• [Goal of the exercise]:
Every line from the line containing "This screenshot has width=1307, height=836." through the end of the data is to be reproduced exactly, excluding pictures.
━━━━━ Data for this task
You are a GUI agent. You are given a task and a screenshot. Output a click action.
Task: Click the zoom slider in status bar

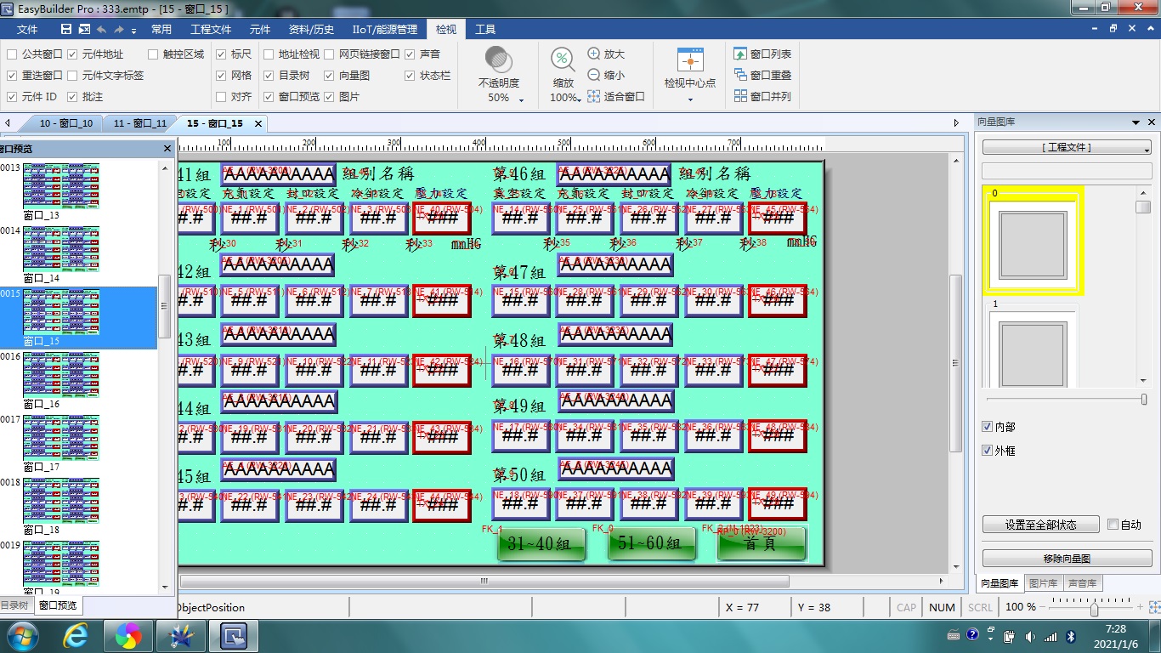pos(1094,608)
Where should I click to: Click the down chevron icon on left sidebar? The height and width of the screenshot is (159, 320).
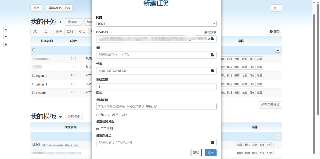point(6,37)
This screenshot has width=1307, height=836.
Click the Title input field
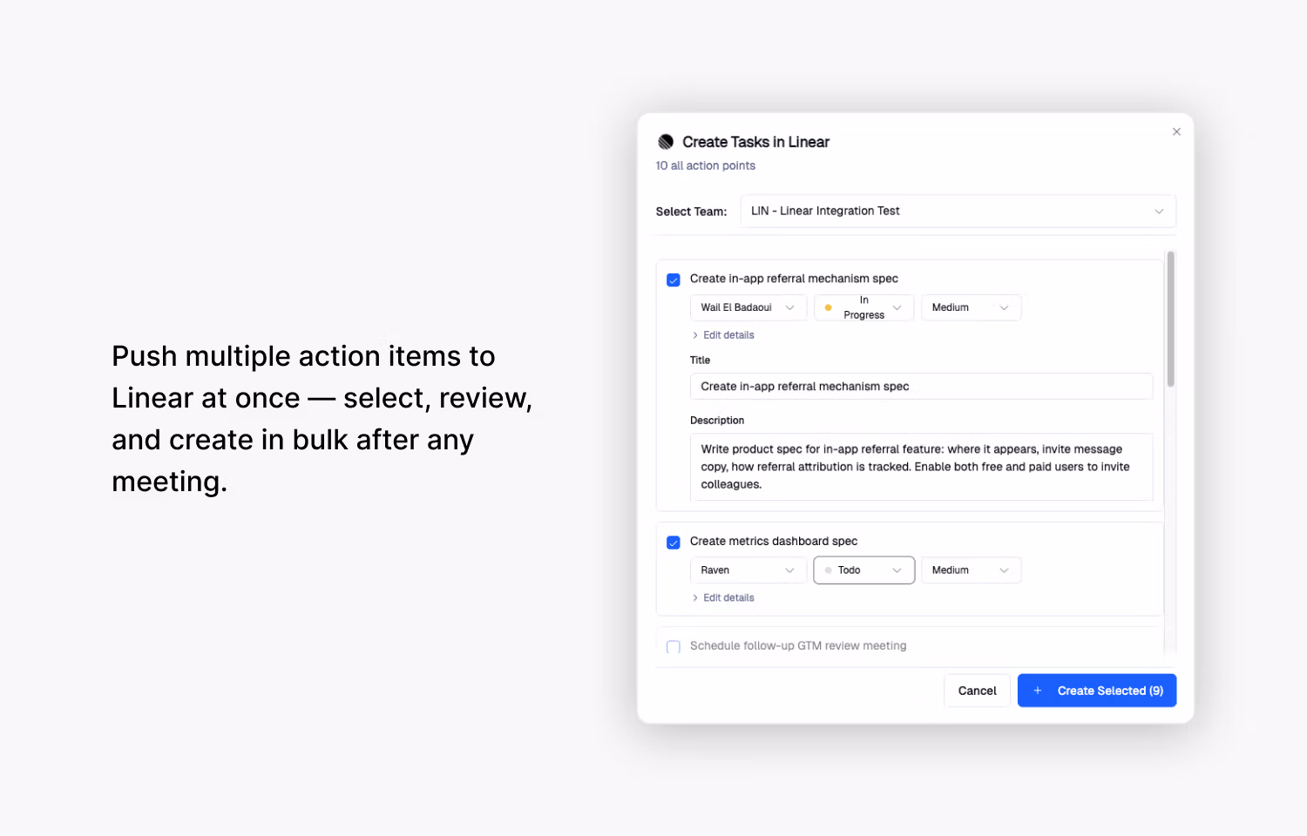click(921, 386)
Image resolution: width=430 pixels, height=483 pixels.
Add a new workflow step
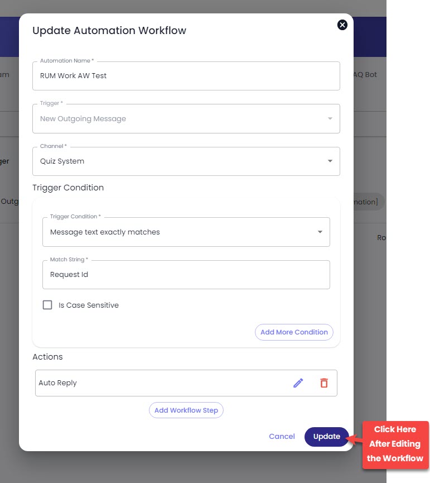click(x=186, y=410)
━━━━━━━━━━
• [Solution to this problem]:
This screenshot has width=1307, height=836.
Click the Title input field
click(921, 386)
Image resolution: width=430 pixels, height=483 pixels.
Add a new workflow step
click(x=186, y=410)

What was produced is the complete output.